Con enorme claridad se lo ha dicho a Núñez Feijóo la portavoz de Junts en el Congreso: si quiere los votos de sus siete parlamentarios, tiene que ir a negociar un posible acuerdo con Carles Puigdemont en su “residencia” de Waterloo. Un intento de humillar al presidente del PP ante la insistencia de este en que apoye su posible moción de censura. Feijóo no debe ir, no puede ir ni le interesa ir. Volvería con el mismo no que tiene ahora y aparecería, a los ojos de sus militantes y votantes, como un dirigente débil y con prisas por echar a Pedro Sánchez del poder.

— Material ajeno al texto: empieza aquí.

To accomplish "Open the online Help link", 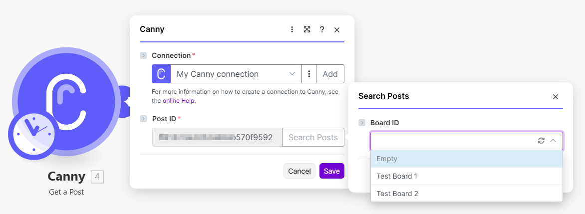I will [179, 100].
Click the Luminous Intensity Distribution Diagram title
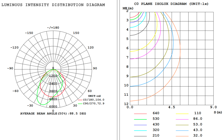Screen dimensions: 223x140 [x=53, y=5]
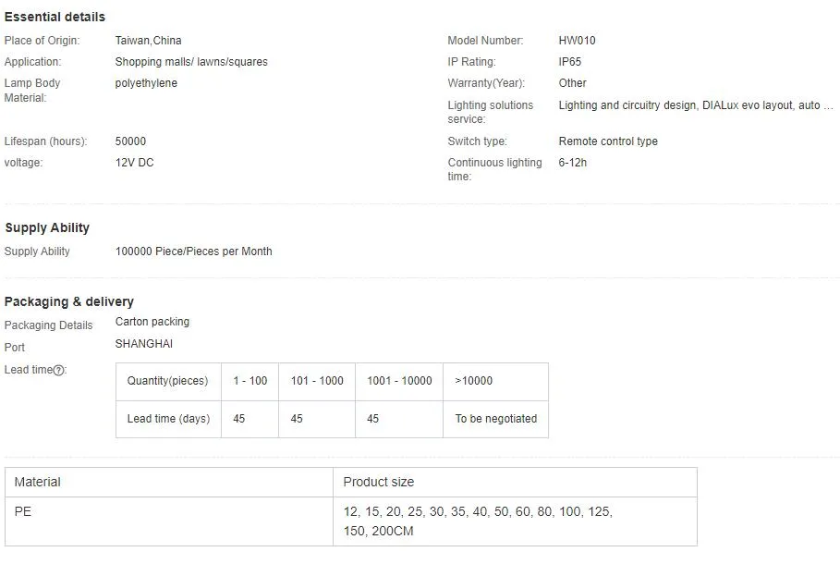Screen dimensions: 840x564
Task: Click the 12V DC voltage value
Action: point(134,163)
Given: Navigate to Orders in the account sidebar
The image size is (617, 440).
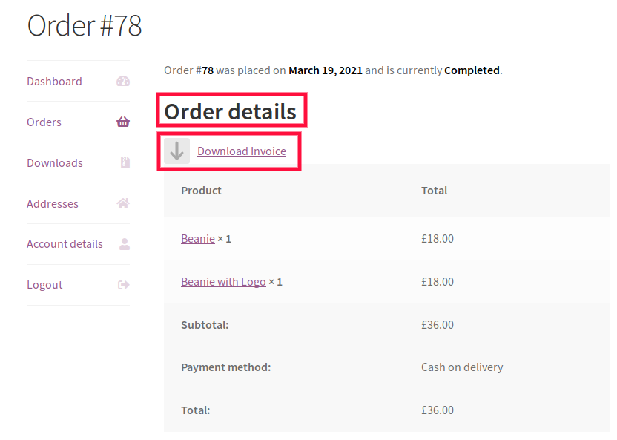Looking at the screenshot, I should (x=44, y=122).
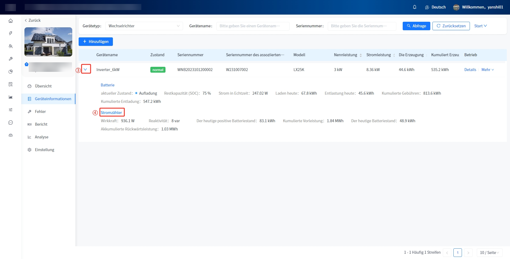Viewport: 510px width, 259px height.
Task: Expand the Start filter options
Action: click(480, 26)
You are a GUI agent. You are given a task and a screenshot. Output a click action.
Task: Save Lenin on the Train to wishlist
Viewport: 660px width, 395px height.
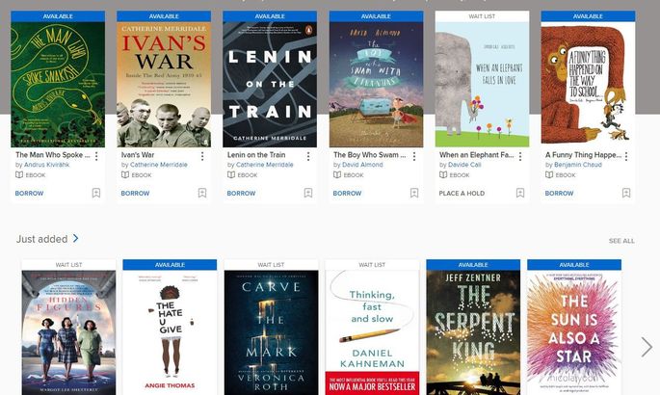tap(308, 193)

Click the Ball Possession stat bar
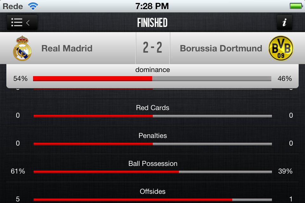[153, 172]
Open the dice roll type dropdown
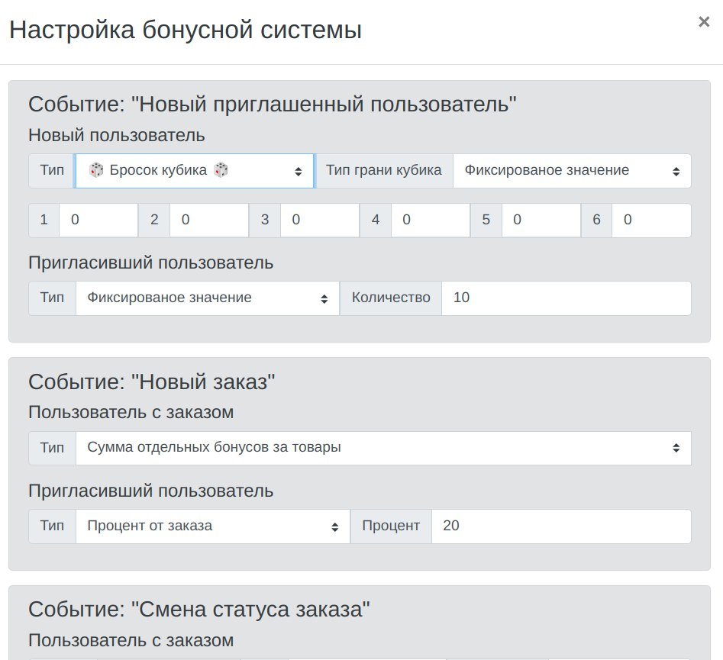This screenshot has width=723, height=660. 195,170
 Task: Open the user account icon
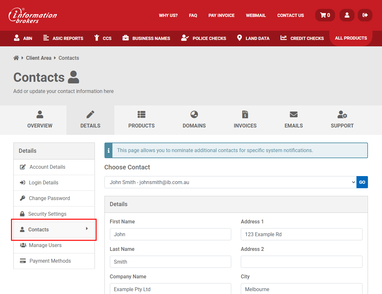click(x=347, y=15)
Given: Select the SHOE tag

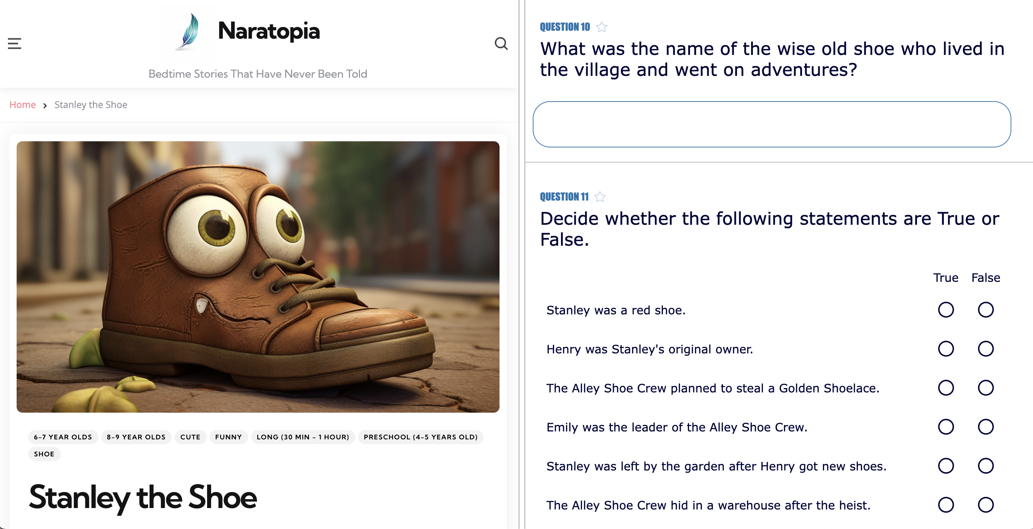Looking at the screenshot, I should click(44, 454).
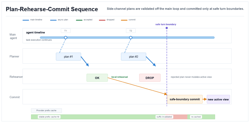Open the new active view box
Image resolution: width=250 pixels, height=123 pixels.
(x=218, y=99)
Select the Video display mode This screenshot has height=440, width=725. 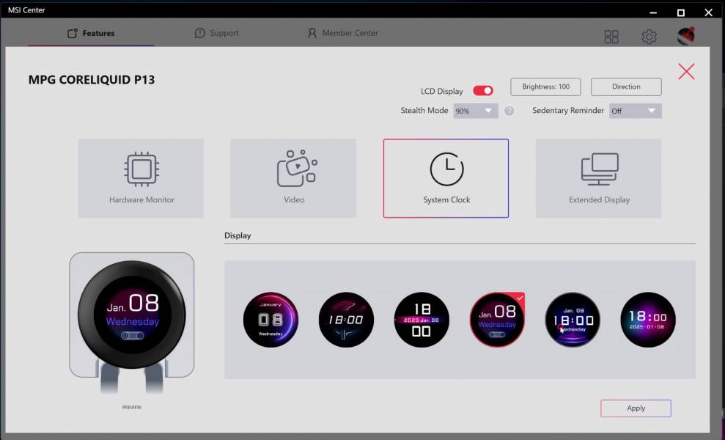click(x=293, y=178)
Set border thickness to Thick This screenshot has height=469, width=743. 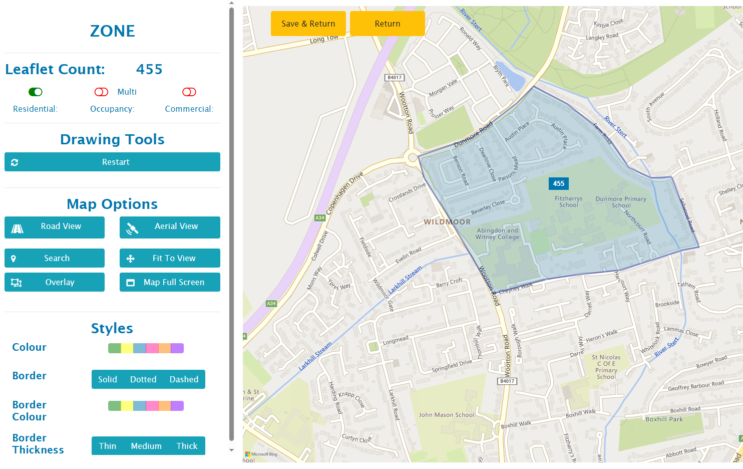point(187,445)
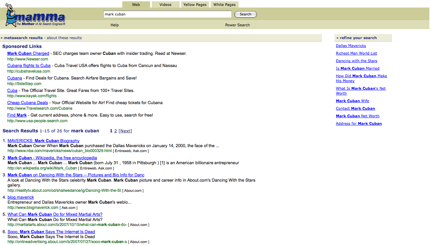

Míriam Nogueras insiste un día sí y otro también en que el Vox de Santiago Abascal es la toxina que impide cualquier acuerdo con el Partido Popular. Lo dice mientras pide lo mismo que los populares: elecciones generales antes de que termine este año. La diferencia está en que, ahora, abre un camino para el líder del PP: buscar un candidato “externo”, de consenso entre los partidos que desean la cita con las urnas, con un único punto en su programa: disolución de las Cortes y convocatoria electoral inmediata.
A ese hipotético candidato le podrían dar sus votos no solo los 137 parlamentarios del PP y los 33 de Vox, también podrían dárselos los siete de Junts, los cinco del PNV, los dos de Coalición Canaria y Unión del Pueblo Navarro y, puestos a soñar, hasta algunos del propio Partido Socialista que deseen acabar con la etapa de poder de su secretario general.

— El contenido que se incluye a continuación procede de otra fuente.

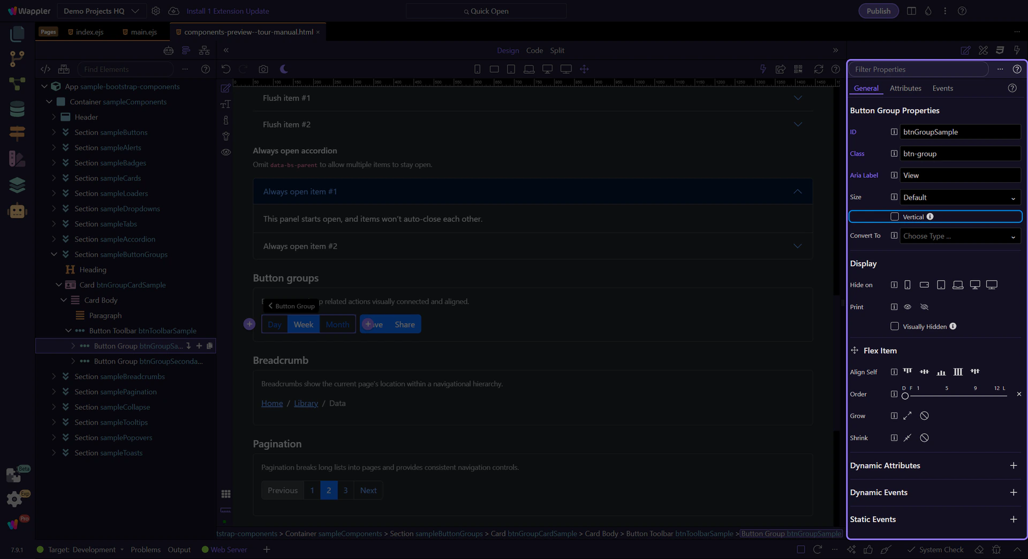The width and height of the screenshot is (1028, 559).
Task: Toggle print visibility eye icon
Action: (908, 307)
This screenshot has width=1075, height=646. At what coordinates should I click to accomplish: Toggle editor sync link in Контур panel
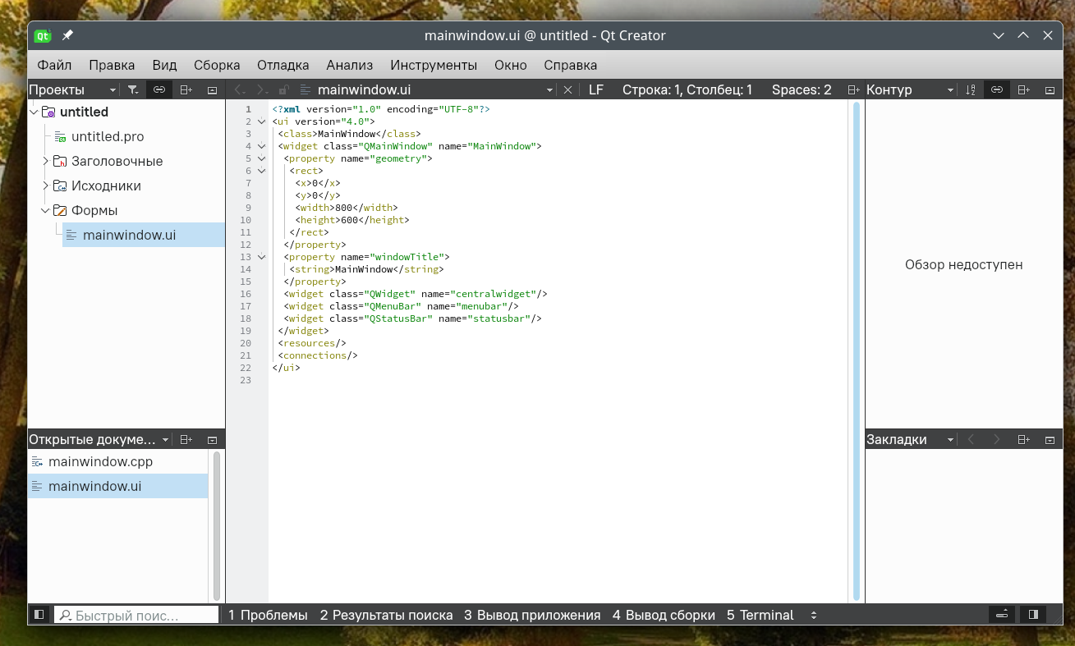[x=997, y=89]
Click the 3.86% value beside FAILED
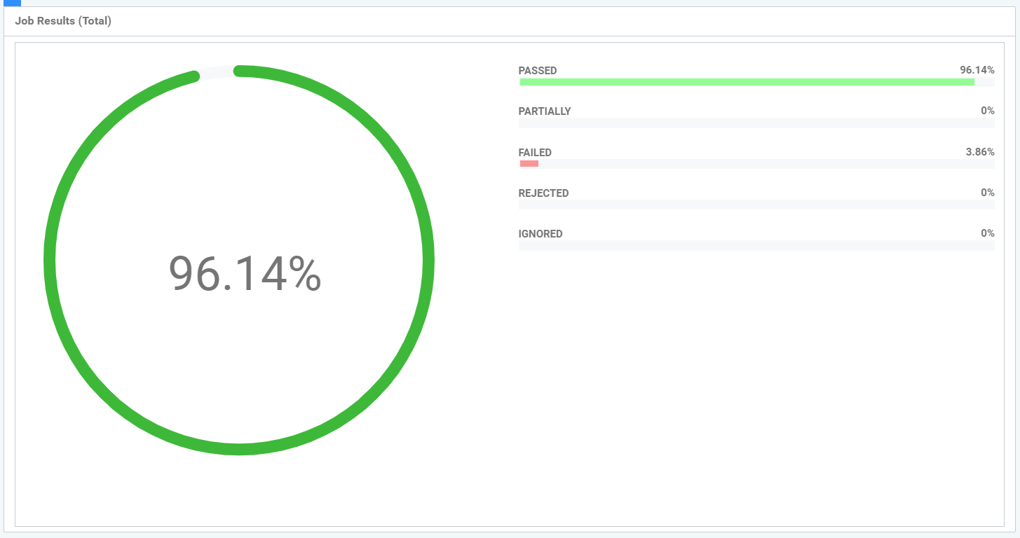 click(x=979, y=152)

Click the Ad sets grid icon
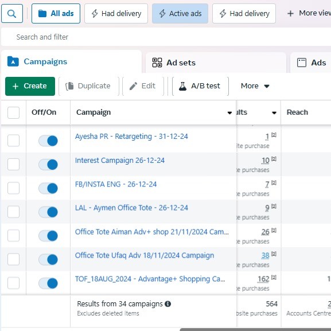pyautogui.click(x=157, y=63)
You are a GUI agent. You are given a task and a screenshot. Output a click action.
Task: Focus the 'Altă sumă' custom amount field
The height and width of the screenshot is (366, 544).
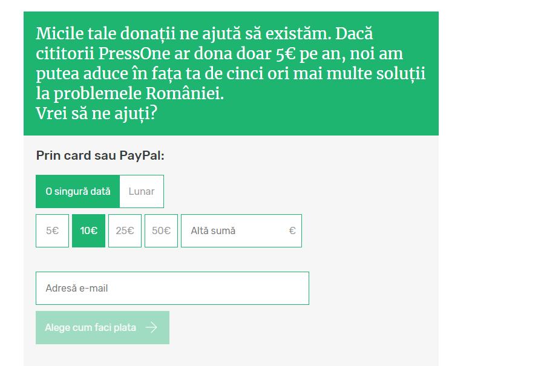click(x=233, y=230)
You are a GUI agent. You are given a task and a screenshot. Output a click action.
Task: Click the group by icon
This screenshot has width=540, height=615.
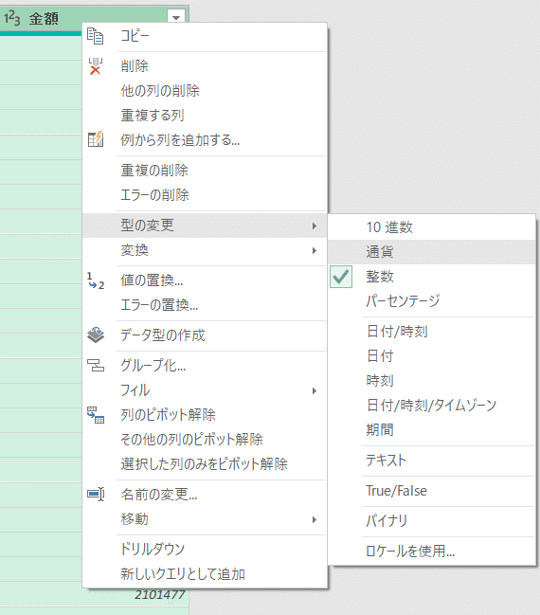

Un camino tan posible como improbable. Es un simple juego de magia: ahora ves los votos, ahora ya no los tienes. La impaciencia siempre es mala en los negocios y la lucha política se ha convertido en un negocio en el que se compran y venden los apoyos a cambio de puestos de poder, que terminan rápidamente siendo puestos remunerados.

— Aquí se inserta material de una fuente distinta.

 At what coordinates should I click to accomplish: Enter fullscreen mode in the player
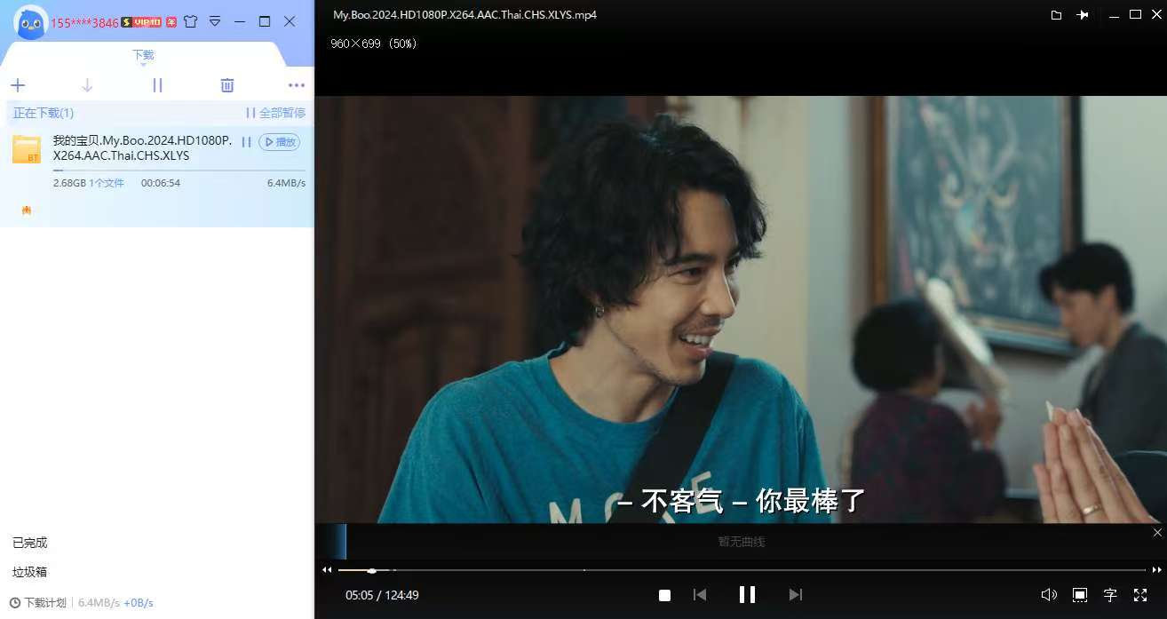tap(1140, 595)
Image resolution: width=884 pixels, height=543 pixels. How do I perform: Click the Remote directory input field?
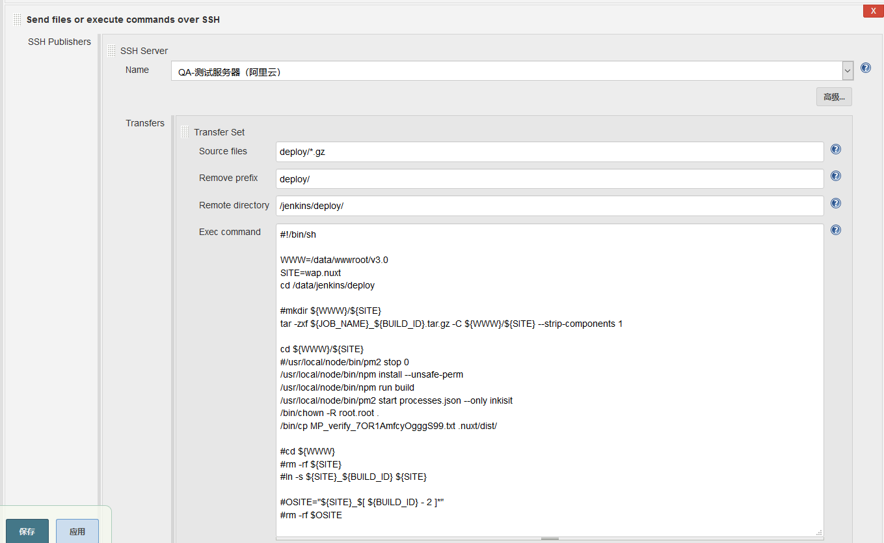[550, 206]
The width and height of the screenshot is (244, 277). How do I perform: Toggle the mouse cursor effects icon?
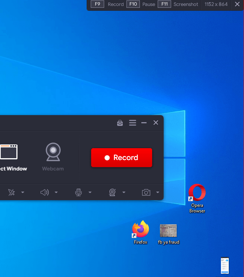(x=12, y=192)
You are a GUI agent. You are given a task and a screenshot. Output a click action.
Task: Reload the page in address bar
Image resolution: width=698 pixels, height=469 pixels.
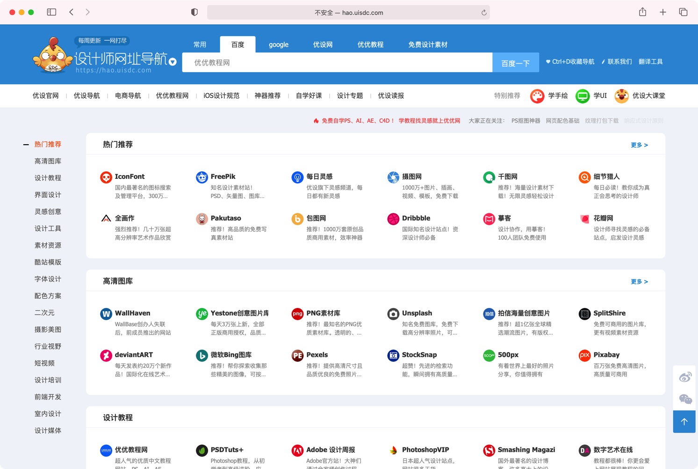[484, 13]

Encontrar un nombre que sea aceptado por una mayoría de las fuerzas políticas, y que él mismo esté dispuesto a cumplir con esa misión de “verdugo” parlamentario, se antoja casi un imposible. No puede ser un técnico; tendría que ser un político ya retirado, con experiencia, credibilidad y compromiso, un auténtico “mirlo blanco” que pudiera sumar los escaños de cinco o seis colores. Para esa búsqueda no se necesita ir a Waterloo.